Introduction and objectives:
Morphological analysis of peripheral blood is essential for diagnosis 80% of hematological diseases. Although automatic classification systems in morphological analyzers support diagnosis, image variability caused by differences in reagents, sample preparation, and analyzer optics between centers affects their performance. To address this challenge, this study proposes using federated learning, a collaborative training approach that adapts to the specific characteristics of each center while maintaining high performance despite image variability.
Methods:
The reference center, the Core Laboratory of the Hospital Clínic de Barcelona, provided 10298 images with five leukocyte classes: basophils, eosinophils, lymphocytes, monocytes, and neutrophils. Four public datasets were used as external centers in the federated learning approach: C1 (14514 images), C2 (2513), C3 (5000), and C4 (11353). Data were divided into training, validation, and test sets.
Initially, a VGG16 network was trained with the reference center data, achieving 99.4% accuracy. However, accuracy dropped significantly when evaluated on the external centers: 58.6% in C1, 93.2% in C2, 60.3% in C3, and 69.82% in C4.

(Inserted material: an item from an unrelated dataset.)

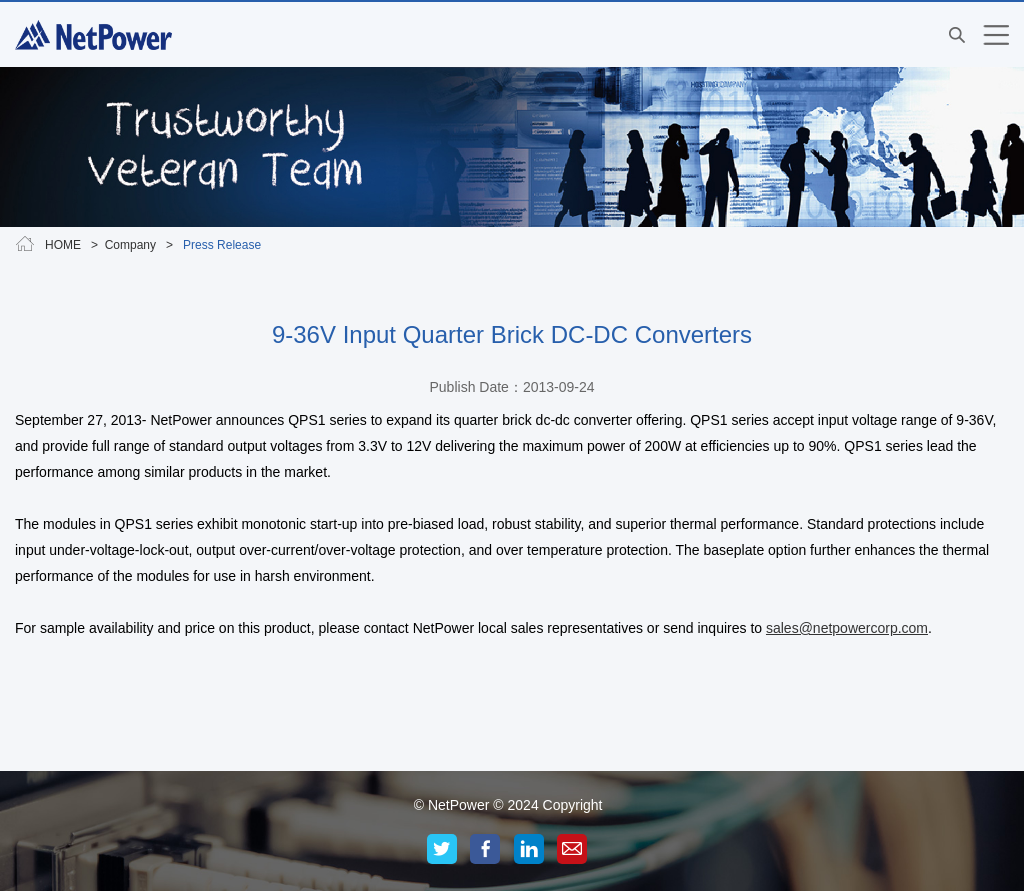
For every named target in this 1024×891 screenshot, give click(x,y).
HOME (63, 245)
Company (130, 245)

The model’s performance was evaluated using precision, recall, specificity, and F1 score:
- C1: 0.736, 0.586, 0.942, 0.657.
- C2: 0.944, 0.932, 0.983, 0.931.
- C3: 0.803, 0.603, 0.901, 0.562.
- C4: 0.711, 0.698, 0.952, 0.785.
To improve generalization, a federated learning approach was used. The first three convolutional blocks of VGG16 were frozen, the remaining blocks were unfrozen to perform fine-tuning with the training sets of each centre, averaging the adjusted weights using the FedDyn technique. This resulted in a Final Global Model that is better adapted to the variability between centers.
Results:
The test sets from all four centers were evaluated again with the Final Global Model, showing significant increases in classification accuracy, 96.18% in C1, 99.6% in C2, 99.5% in C3, and 84.75% in C4, with corresponding metric improvements:
- C1: 0.964, 0.952, 0.992, 0.958.
- C2: 0.992, 0.992, 0.998, 0.992.
- C3: 0.974, 0.973, 0.993, 0.973.
- C4: 0.884, 0.888, 0.992, 0.885.
Conclusion:
Federated learning can effectively fine-tune classifiers in multicenter settings, making the model more robust to the variability between different datasets. This approach shows potential as a tool for automatic recognition in multicenter contexts.